Good: This past weekend was my first Girls Night Out. It was fabulous. We went to Johnny Rocket's! We ate outside and the weather was beautiful. We were welcomed by many happy Mexicans :) I ate a cheeseburger. And best best best of all..they were playing American oldies. The good stuff. I even got to hear "Brown Eyed Girl." I loved every minute.

Sunday, February 20, 2011

medio maraton

Guadalajara...1/2 Marathon 2011

Two weeks ago I saw a sign for a half marathon in downtown Guadalajara. I decided we should do it! Kinda crazy..but it was worth it. Even though my knees and calves are killing me.

This run was awesome because it was downtown where all the cathedrals and tall buildings are. There were some crazy hills..absolutely killed me. I didn't have a watch and there were no mile markers until later in the race so it was difficult for me to pace myself. And J had to leave me about half way through...or I should say I left him as he was having, um, issues. :) But there was this old man, he must have been around 65 years old, and he was pretty fast. He was solid. So I kinda had him be my pacer. We would leap frog our way through the race. Around mile 11 my knees were KILLING me, and as I found myself slowing down, I noticed he was getting further and further away. I wasn't going to let him get away! So despite the pain, I pushed through it and caught up to him. Beat him by a few seconds...you notice I feel a sense of accomplishment by beating an old man. Nice. It was so sweet though because after the race he said something to me about how it was nice to run with me and he gave me a hug. It was so sweet.
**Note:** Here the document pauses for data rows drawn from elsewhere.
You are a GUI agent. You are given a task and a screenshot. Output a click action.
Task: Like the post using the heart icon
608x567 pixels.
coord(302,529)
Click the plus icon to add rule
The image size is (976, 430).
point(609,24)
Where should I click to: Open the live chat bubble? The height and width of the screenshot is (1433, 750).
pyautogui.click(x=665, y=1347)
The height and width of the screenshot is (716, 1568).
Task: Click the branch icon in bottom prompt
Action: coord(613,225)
Then we had an amazing surprise. Our friends showed up at the finish line! And with them they brought Popsicles, homemade bran muffins, and sliced oranges! I couldn't believe it. It was the nicest thing. We are so lucky to have made such good friends here. 

Loved the loud Mexican music. Loved the enthusiasm and energy at this race. Loved my playlist. Loved the balloons we had at the start line. 

Fun race. I will totally do it again.




Tuesday, February 15, 2011

amor.


These are some of the neighborhood girls. I love them. They are so sweet. They love to come over because we are American and they want to talk to us in English. But I told them I need to talk to them in Spanish so I can practice. Either way, it's fun to be around them. They think Lola is the cutest thing, with her blonde hair. Sorry this is a bad picture. My camera...no I am retarded with cameras. 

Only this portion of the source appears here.